Fazia gosto vê-lo atirar-se ao tanque a agarrar o pau, que João lhe lançava o mais longe que podia; pegava nele, metia-o na boca e trazia-o à margem, com grande alegria do pequerrucho e da sua irmã Joaninha.
Esta brincadeira recomeçava vinte vezes sem cansar nunca a paciência do Piloto. Depois eram corridas, festas, gargalhadas, saltos, até que o assobio do criado da quinta chamava o fiel animal às suas obrigações: partia então como um raio, para escoltar as vacas, que levavam aos pastos, e impedi-las de entrar no lameiro do vizinho.
Quando o hortelão ia vender os legumes ao mercado, era o Piloto o guarda da carroça; e muito atrevido seria quem saltasse à noite a parede da quinta.
Uma vez deu prova de uma extraordinária sagacidade; um jornaleiro, que se empregava muitas vezes em levar sacos de trigo da quinta para casa, tentou de noite roubar um saco.
Piloto, que o conhecia, não fez a menor demonstração de hostilidade enquanto o homem seguiu o caminho da quinta, mas, desde que se afastou tomando por outra estrada, o guarda vigilante agarrou-o pela blusa sem o largar.
Era como se dissesse: “Onde vais tu com o trigo de meu dono?”
O ladrão quis pôr então outra vez o saco de onde o tinha tirado; Piloto não consentiu, e teve-o em guarda, sem o morder nem o ferir, até de manhã; o quinteiro foi dar com ele nesta difícil posição, repreendeu-o vivamente, e despediu-o sem divulgar o caso para o não desonrar.
Mas o homem ficou com ódio ao cão, e muito tempo depois, aproveitando a ausência do quinteiro e de seus filhos, chamou o Piloto, que correu para ele sem desconfiança; atou-lhe uma corda ao pescoço e arrastou-o até à margem do ribeiro.
Atou uma grande pedra à outra extremidade da corda e levantando o animal atirou-o à água; mas arrastado ele próprio com o peso e com o esforço, caiu também.
Como não sabia nadar, teria sido despedaçado pela roda do moinho, se o corajoso Piloto, obedecendo ao seu instinto de salvador e desembaraçando-se da pedra mal atada, não tivesse mergulhado duas vezes e trazido para terra o seu mortal inimigo.

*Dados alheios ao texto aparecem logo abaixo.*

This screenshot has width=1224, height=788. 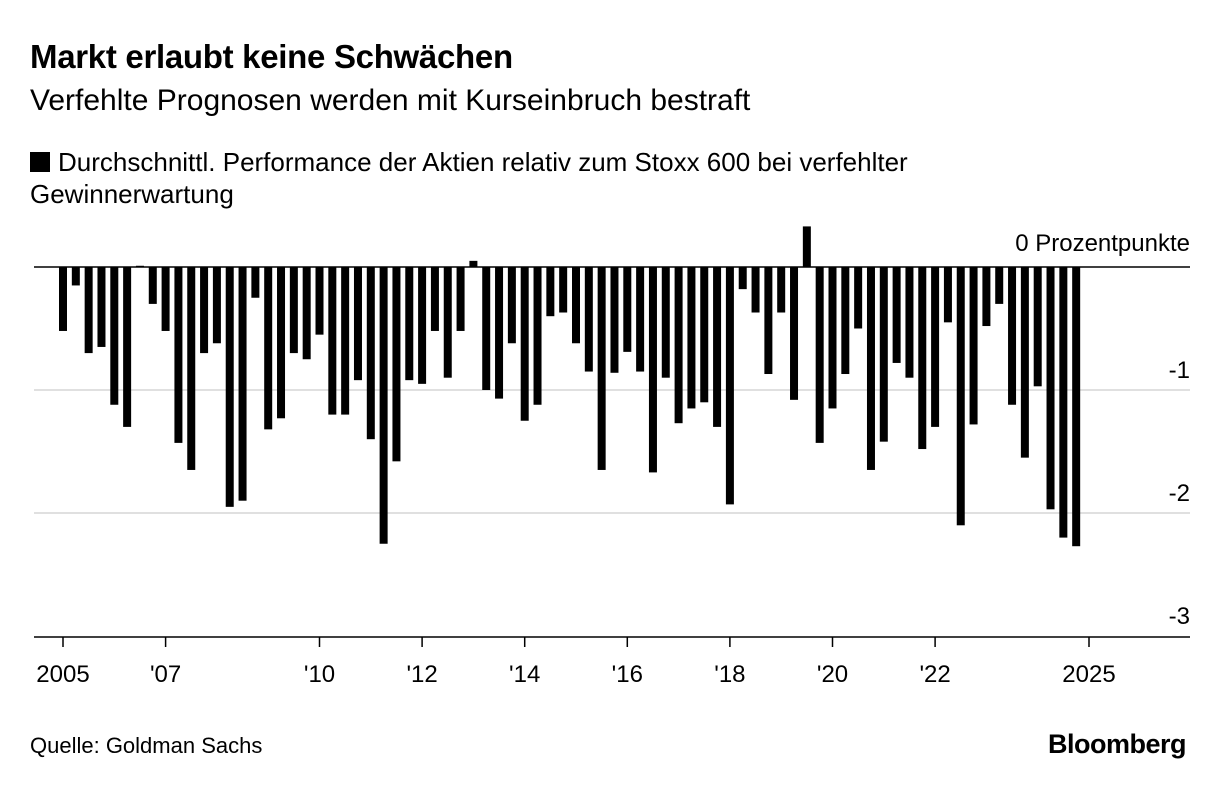 I want to click on bloomberg-logo: Bloomberg, so click(x=1117, y=744).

Este, que estava quase desmaiado, compreendeu quando voltou a si, que o cão que ele tinha querido afogar, lhe salvara a vida.
Teve vergonha de seu ato miserável; e desde esse dia, violentou-se a si mesmo e combateu as suas más inclinações.
O exemplo do cão corrigiu o homem.
Guerra Junqueiro: "Contos para a Infância", Publicado originalmente em 1877.